**Material supplied**
↓

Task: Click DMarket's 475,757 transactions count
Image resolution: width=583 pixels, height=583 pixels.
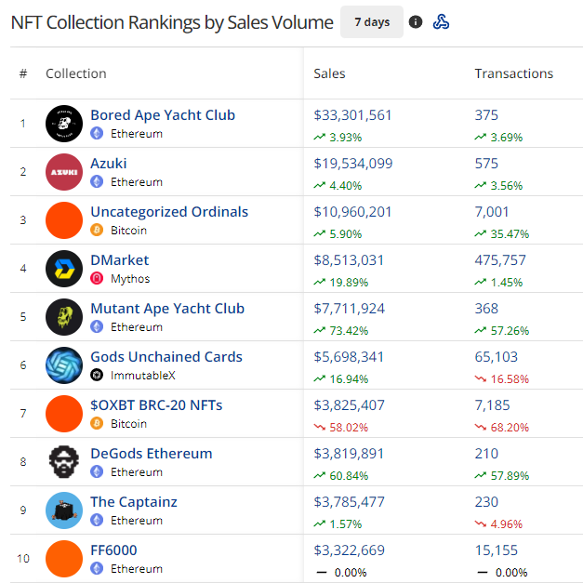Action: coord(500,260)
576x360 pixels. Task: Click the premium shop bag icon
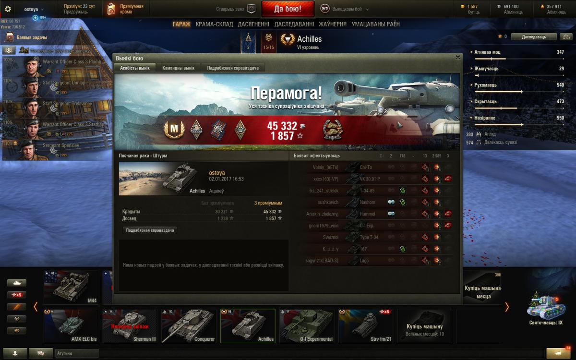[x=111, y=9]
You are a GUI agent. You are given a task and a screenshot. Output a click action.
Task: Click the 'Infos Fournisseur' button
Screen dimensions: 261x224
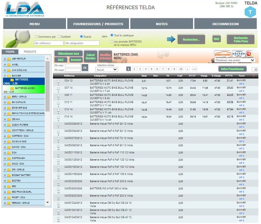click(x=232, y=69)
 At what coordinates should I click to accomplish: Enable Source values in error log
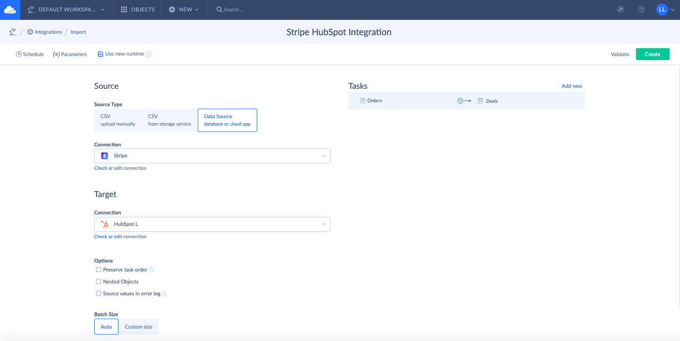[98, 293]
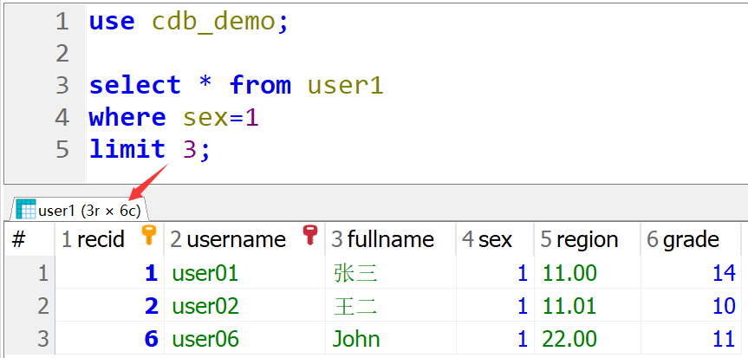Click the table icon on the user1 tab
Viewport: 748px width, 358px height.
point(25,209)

↑

**Description of the task**
If a record holds a picture, drop the picture and return the rest of it exactly.

**Written solution**
Task: Click DMarket's 475,757 transactions count
Image resolution: width=583 pixels, height=583 pixels.
Action: coord(500,260)
576x360 pixels. Task: Click the premium shop bag icon
[x=111, y=9]
You are a GUI agent. You are given a task and a screenshot. Output a click action.
Task: Click the 'Infos Fournisseur' button
Screen dimensions: 261x224
click(x=232, y=69)
 At what coordinates should I click to accomplish: Enable Source values in error log
[98, 293]
Click the table icon on the user1 tab
Viewport: 748px width, 358px height.
point(25,209)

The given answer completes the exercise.